A Physical Costa Surface 3/3: Building the structure

The fabrication of a tensile structure is a complex design process. How can the mathematical shape and the form found geometry derived in the first and second parts of the series be used as the basis for a sculpture? In this final post of the “Physical Costa Surface” series, the Costa Surface sculpture takes shape.

The dimensions of the sculpture are 1.5m of height and 2m of diameter. In order to build the sculptural installation, four steps are necessary: patterning the surface, designing the interaction between compressive and tensile elements, cutting the fabric and assembling the pieces.


Thread direction in fabric – the warp direction is often prestressed during manufacturing

The first task to making this surface a physical reality is patterning. This operation is maybe the single most important in the design process. The success of the patterning will in part determine if the tensioned surface will wrinkle or not. Fabrics used in engineering projects have generally a high level of anisotropy with warp and weft directions of the weave determining the material properties. In loom manufacturing, the warp direction is generally pre-stressed while the weft is weaved. In our case we used a high quality nylon/spandex fabric presenting a four-way stretch (ideally equally stretchable in warp or weft). The fabric can accommodate large strains so the risk of wrinkling is minimized.

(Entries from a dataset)

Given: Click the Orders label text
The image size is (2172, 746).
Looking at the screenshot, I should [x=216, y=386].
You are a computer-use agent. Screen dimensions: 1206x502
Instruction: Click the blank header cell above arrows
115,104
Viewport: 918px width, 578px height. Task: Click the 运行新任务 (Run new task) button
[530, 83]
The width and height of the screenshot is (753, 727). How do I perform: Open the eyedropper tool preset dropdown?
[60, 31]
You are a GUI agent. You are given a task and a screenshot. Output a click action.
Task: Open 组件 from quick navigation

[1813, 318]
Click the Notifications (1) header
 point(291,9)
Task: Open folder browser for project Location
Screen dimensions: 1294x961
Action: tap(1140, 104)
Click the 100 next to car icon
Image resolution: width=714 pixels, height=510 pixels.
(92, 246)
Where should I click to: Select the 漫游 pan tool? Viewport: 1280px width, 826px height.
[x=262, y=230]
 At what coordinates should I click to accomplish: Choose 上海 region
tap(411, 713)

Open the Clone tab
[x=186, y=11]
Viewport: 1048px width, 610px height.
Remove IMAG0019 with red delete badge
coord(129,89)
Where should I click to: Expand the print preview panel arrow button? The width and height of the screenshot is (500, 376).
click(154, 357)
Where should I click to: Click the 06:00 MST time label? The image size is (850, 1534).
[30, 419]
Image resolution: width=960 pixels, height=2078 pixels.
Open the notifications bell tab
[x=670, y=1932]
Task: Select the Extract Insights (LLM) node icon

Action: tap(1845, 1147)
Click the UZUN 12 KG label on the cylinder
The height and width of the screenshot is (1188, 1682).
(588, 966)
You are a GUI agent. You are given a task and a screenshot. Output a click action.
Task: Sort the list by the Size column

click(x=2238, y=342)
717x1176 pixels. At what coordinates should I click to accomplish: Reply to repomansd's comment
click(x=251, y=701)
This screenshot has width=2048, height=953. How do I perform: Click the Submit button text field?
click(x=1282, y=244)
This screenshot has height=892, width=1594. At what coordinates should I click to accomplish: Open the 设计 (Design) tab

Direction 1
Reproduce word for word the part of the Costa Surface text starting at "A Physical Costa" and ending at "sculpture takes shape.".
Direction 2
According to the Costa Surface text, what are the height and diameter of the sculpture?
These entries are separate material and have no connection to the Costa Surface text.

Expected answer 1
A Physical Costa Surface 3/3: Building the structure

The fabrication of a tensile structure is a complex design process. How can the mathematical shape and the form found geometry derived in the first and second parts of the series be used as the basis for a sculpture? In this final post of the “Physical Costa Surface” series, the Costa Surface sculpture takes shape.

Expected answer 2
The sculpture is 1.5 m high and 2 m in diameter.